▶ _WHAT YOU SHOULD DO_:
Lay out the lines of the listing below as a numbered list, leaving out any blank lines.

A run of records
+ + + + + + +

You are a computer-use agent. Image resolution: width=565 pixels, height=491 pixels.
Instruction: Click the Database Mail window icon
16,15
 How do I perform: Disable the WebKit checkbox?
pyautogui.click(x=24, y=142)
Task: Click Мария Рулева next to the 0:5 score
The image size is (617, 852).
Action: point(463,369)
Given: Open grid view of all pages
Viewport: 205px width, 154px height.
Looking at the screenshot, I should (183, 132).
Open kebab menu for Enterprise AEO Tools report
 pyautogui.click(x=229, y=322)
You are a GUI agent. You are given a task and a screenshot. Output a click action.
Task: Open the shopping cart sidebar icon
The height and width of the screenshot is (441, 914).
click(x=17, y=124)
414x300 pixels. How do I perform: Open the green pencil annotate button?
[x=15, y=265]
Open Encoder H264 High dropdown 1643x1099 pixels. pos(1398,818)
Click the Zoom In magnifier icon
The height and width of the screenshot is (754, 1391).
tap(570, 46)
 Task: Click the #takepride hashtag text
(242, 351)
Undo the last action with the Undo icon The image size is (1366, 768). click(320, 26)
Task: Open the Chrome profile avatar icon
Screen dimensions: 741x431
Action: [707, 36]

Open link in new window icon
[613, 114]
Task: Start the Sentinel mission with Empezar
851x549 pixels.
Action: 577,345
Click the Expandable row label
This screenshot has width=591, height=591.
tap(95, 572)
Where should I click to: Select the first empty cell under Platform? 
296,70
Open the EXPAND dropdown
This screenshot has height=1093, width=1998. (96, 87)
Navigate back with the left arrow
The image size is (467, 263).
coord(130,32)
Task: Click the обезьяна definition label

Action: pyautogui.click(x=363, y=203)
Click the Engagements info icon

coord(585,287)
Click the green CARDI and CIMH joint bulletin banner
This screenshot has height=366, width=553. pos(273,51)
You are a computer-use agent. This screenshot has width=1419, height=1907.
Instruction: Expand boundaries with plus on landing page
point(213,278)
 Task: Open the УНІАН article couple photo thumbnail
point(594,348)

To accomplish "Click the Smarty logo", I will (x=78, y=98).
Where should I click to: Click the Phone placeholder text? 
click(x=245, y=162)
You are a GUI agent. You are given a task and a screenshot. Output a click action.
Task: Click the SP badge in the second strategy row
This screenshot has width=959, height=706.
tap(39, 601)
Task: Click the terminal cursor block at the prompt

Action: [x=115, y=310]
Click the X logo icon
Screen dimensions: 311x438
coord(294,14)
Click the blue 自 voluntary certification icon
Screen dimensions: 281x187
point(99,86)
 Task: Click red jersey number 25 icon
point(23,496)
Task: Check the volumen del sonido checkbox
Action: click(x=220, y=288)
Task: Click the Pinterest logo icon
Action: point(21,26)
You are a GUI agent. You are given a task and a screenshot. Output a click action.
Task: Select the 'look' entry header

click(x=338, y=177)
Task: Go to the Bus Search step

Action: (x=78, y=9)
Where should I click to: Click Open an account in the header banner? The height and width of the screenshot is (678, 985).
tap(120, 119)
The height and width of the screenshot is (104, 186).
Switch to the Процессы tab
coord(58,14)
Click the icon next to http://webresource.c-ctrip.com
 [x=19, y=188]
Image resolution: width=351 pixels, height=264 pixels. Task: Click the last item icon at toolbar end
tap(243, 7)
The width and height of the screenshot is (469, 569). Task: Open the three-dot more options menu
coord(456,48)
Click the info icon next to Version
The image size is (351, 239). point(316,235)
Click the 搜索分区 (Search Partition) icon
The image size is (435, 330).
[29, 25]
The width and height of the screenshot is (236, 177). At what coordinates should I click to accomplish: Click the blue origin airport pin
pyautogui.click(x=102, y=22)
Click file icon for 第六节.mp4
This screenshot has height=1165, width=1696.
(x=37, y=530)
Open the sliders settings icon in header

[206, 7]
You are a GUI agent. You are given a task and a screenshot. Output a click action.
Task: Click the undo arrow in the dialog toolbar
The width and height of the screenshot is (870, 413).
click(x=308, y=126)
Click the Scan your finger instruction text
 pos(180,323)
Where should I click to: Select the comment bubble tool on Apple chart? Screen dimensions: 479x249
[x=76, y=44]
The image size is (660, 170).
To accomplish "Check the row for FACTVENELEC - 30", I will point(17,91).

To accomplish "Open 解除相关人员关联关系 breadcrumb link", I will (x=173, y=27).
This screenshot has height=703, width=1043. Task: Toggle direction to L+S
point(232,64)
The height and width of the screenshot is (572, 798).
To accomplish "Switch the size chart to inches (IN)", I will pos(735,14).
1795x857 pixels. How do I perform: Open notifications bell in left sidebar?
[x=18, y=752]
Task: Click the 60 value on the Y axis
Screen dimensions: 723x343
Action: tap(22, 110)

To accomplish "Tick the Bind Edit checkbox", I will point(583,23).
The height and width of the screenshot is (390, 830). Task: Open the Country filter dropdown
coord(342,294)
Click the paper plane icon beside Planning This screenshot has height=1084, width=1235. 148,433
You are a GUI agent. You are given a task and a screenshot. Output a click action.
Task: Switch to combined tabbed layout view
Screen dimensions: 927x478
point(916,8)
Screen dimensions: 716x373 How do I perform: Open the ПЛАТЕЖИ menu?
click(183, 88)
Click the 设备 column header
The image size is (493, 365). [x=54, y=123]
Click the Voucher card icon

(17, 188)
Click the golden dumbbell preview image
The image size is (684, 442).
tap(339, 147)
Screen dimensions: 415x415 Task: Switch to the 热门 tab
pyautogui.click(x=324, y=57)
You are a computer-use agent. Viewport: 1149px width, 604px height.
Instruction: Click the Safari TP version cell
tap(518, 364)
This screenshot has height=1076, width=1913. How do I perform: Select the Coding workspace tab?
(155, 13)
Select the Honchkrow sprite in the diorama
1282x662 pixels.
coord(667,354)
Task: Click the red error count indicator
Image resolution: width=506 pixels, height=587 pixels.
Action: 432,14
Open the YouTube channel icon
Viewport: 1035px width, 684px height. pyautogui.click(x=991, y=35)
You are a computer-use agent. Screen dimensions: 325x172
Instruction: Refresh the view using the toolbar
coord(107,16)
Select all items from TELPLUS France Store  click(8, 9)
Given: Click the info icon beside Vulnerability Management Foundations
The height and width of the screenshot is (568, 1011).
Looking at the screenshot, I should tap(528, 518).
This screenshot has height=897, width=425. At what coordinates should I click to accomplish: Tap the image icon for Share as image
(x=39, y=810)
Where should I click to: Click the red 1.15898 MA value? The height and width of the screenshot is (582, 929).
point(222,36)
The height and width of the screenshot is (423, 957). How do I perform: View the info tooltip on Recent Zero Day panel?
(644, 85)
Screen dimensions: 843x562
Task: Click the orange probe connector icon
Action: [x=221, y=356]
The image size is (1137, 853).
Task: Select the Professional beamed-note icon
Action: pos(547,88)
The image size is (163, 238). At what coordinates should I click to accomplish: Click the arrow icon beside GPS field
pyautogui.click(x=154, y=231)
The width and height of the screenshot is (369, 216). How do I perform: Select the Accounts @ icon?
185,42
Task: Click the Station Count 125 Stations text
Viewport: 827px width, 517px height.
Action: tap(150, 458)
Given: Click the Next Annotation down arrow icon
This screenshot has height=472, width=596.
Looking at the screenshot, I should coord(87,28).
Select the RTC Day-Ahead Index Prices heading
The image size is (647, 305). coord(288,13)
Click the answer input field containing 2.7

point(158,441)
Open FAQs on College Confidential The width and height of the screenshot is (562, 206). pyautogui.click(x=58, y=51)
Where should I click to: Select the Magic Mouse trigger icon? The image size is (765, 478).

+ + + + + + +

▶ _EXERCISE ANSWER_:
1. You are a computer-use agent. Image resolution: width=565 pixels, height=491 pixels.
2. Instruction: Click the Database Mail window icon
3. 16,15
4.  How do I perform: Disable the WebKit checkbox?
5. pyautogui.click(x=24, y=142)
6. Task: Click Мария Рулева next to the 0:5 score
7. The image size is (617, 852).
8. Action: point(463,369)
9. Given: Open grid view of all pages
10. Viewport: 205px width, 154px height.
11. Looking at the screenshot, I should (183, 132).
12. Open kebab menu for Enterprise AEO Tools report
13.  pyautogui.click(x=229, y=322)
14. You are a GUI agent. You are given a task and a screenshot. Output a click action.
15. Task: Open the shopping cart sidebar icon
16. The height and width of the screenshot is (441, 914).
17. click(x=17, y=124)
18. 414x300 pixels. How do I perform: Open the green pencil annotate button?
19. [x=15, y=265]
20. Open Encoder H264 High dropdown 1643x1099 pixels. pos(1398,818)
21. Click the Zoom In magnifier icon
22. The height and width of the screenshot is (754, 1391).
23. tap(570, 46)
24.  Task: Click the #takepride hashtag text
25. (242, 351)
26. Undo the last action with the Undo icon The image size is (1366, 768). click(320, 26)
27. Task: Open the Chrome profile avatar icon
28. Screen dimensions: 741x431
29. Action: [707, 36]
30. Open link in new window icon
31. [613, 114]
32. Task: Start the Sentinel mission with Empezar
33. 851x549 pixels.
34. Action: 577,345
35. Click the Expandable row label
36. This screenshot has width=591, height=591.
37. tap(95, 572)
38. Where should I click to: Select the first empty cell under Platform? 
39. 296,70
40. Open the EXPAND dropdown
41. This screenshot has height=1093, width=1998. (96, 87)
42. Navigate back with the left arrow
43. The image size is (467, 263).
44. coord(130,32)
45. Task: Click the обезьяна definition label
46. Action: pyautogui.click(x=363, y=203)
47. Click the Engagements info icon
48. coord(585,287)
49. Click the green CARDI and CIMH joint bulletin banner
50. This screenshot has height=366, width=553. pos(273,51)
51. You are a computer-use agent. This screenshot has width=1419, height=1907.
52. Instruction: Expand boundaries with plus on landing page
53. point(213,278)
54.  Task: Open the УНІАН article couple photo thumbnail
55. point(594,348)
56. To accomplish "Click the Smarty logo", I will (x=78, y=98).
57. Where should I click to: Click the Phone placeholder text? 
58. click(x=245, y=162)
59. You are a GUI agent. You are given a task and a screenshot. Output a click action.
60. Task: Click the SP badge in the second strategy row
61. This screenshot has width=959, height=706.
62. tap(39, 601)
63. Task: Click the terminal cursor block at the prompt
64. Action: [x=115, y=310]
65. Click the X logo icon
66. Screen dimensions: 311x438
67. coord(294,14)
68. Click the blue 自 voluntary certification icon
69. Screen dimensions: 281x187
70. point(99,86)
71.  Task: Click red jersey number 25 icon
72. point(23,496)
73. Task: Check the volumen del sonido checkbox
74. Action: click(x=220, y=288)
75. Task: Click the Pinterest logo icon
76. Action: point(21,26)
77. You are a GUI agent. You are given a task and a screenshot. Output a click action.
78. Task: Select the 'look' entry header
79. click(x=338, y=177)
80. Task: Go to the Bus Search step
81. Action: (x=78, y=9)
82. Where should I click to: Click Open an account in the header banner? The height and width of the screenshot is (678, 985).
83. tap(120, 119)
84. The height and width of the screenshot is (104, 186).
85. Switch to the Процессы tab
86. coord(58,14)
87. Click the icon next to http://webresource.c-ctrip.com
88.  [x=19, y=188]
89. Image resolution: width=351 pixels, height=264 pixels. Task: Click the last item icon at toolbar end
90. tap(243, 7)
91. The width and height of the screenshot is (469, 569). Task: Open the three-dot more options menu
92. coord(456,48)
93. Click the info icon next to Version
94. The image size is (351, 239). point(316,235)
95. Click the 搜索分区 (Search Partition) icon
96. The image size is (435, 330).
97. [29, 25]
98. The width and height of the screenshot is (236, 177). At what coordinates should I click to accomplish: Click the blue origin airport pin
99. pyautogui.click(x=102, y=22)
100. Click file icon for 第六节.mp4
101. This screenshot has height=1165, width=1696.
102. (x=37, y=530)
103. Open the sliders settings icon in header
104. [206, 7]
105. You are a GUI agent. You are given a task and a screenshot. Output a click action.
106. Task: Click the undo arrow in the dialog toolbar
107. The width and height of the screenshot is (870, 413).
108. click(x=308, y=126)
109. Click the Scan your finger instruction text
110.  pos(180,323)
111. Where should I click to: Select the comment bubble tool on Apple chart? Screen dimensions: 479x249
112. [x=76, y=44]
113. The image size is (660, 170).
114. To accomplish "Check the row for FACTVENELEC - 30", I will point(17,91).
115. To accomplish "Open 解除相关人员关联关系 breadcrumb link", I will (x=173, y=27).
116. This screenshot has height=703, width=1043. Task: Toggle direction to L+S
117. point(232,64)
118. The height and width of the screenshot is (572, 798).
119. To accomplish "Switch the size chart to inches (IN)", I will pos(735,14).
120. 1795x857 pixels. How do I perform: Open notifications bell in left sidebar?
121. [x=18, y=752]
122. Task: Click the 60 value on the Y axis
123. Screen dimensions: 723x343
124. Action: tap(22, 110)
125. To accomplish "Tick the Bind Edit checkbox", I will point(583,23).
126. The height and width of the screenshot is (390, 830). Task: Open the Country filter dropdown
127. coord(342,294)
128. Click the paper plane icon beside Planning This screenshot has height=1084, width=1235. 148,433
129. You are a GUI agent. You are given a task and a screenshot. Output a click action.
130. Task: Switch to combined tabbed layout view
131. Screen dimensions: 927x478
132. point(916,8)
133. Screen dimensions: 716x373 How do I perform: Open the ПЛАТЕЖИ menu?
134. click(183, 88)
135. Click the 设备 column header
136. The image size is (493, 365). [x=54, y=123]
137. Click the Voucher card icon
138. (17, 188)
139. Click the golden dumbbell preview image
140. The image size is (684, 442).
141. tap(339, 147)
142. Screen dimensions: 415x415 Task: Switch to the 热门 tab
143. pyautogui.click(x=324, y=57)
144. You are a computer-use agent. Viewport: 1149px width, 604px height.
145. Instruction: Click the Safari TP version cell
146. tap(518, 364)
147. This screenshot has height=1076, width=1913. How do I perform: Select the Coding workspace tab?
148. (155, 13)
149. Select the Honchkrow sprite in the diorama
150. 1282x662 pixels.
151. coord(667,354)
152. Task: Click the red error count indicator
153. Image resolution: width=506 pixels, height=587 pixels.
154. Action: 432,14
155. Open the YouTube channel icon
156. Viewport: 1035px width, 684px height. pyautogui.click(x=991, y=35)
157. You are a computer-use agent. Screen dimensions: 325x172
158. Instruction: Refresh the view using the toolbar
159. coord(107,16)
160. Select all items from TELPLUS France Store  click(8, 9)
161. Given: Click the info icon beside Vulnerability Management Foundations
162. The height and width of the screenshot is (568, 1011).
163. Looking at the screenshot, I should tap(528, 518).
164. This screenshot has height=897, width=425. At what coordinates should I click to accomplish: Tap the image icon for Share as image
165. (x=39, y=810)
166. Where should I click to: Click the red 1.15898 MA value? The height and width of the screenshot is (582, 929).
167. point(222,36)
168. The height and width of the screenshot is (423, 957). How do I perform: View the info tooltip on Recent Zero Day panel?
169. (644, 85)
170. Screen dimensions: 843x562
171. Task: Click the orange probe connector icon
172. Action: [x=221, y=356]
173. The image size is (1137, 853).
174. Task: Select the Professional beamed-note icon
175. Action: pos(547,88)
176. The image size is (163, 238). At what coordinates should I click to accomplish: Click the arrow icon beside GPS field
177. pyautogui.click(x=154, y=231)
178. The width and height of the screenshot is (369, 216). How do I perform: Select the Accounts @ icon?
179. 185,42
180. Task: Click the Station Count 125 Stations text
181. Viewport: 827px width, 517px height.
182. Action: tap(150, 458)
183. Given: Click the Next Annotation down arrow icon
184. This screenshot has height=472, width=596.
185. Looking at the screenshot, I should coord(87,28).
186. Select the RTC Day-Ahead Index Prices heading
187. The image size is (647, 305). coord(288,13)
188. Click the answer input field containing 2.7
189. point(158,441)
190. Open FAQs on College Confidential The width and height of the screenshot is (562, 206). pyautogui.click(x=58, y=51)
191. Where should I click to: Select the Magic Mouse trigger icon? The image size is (765, 478).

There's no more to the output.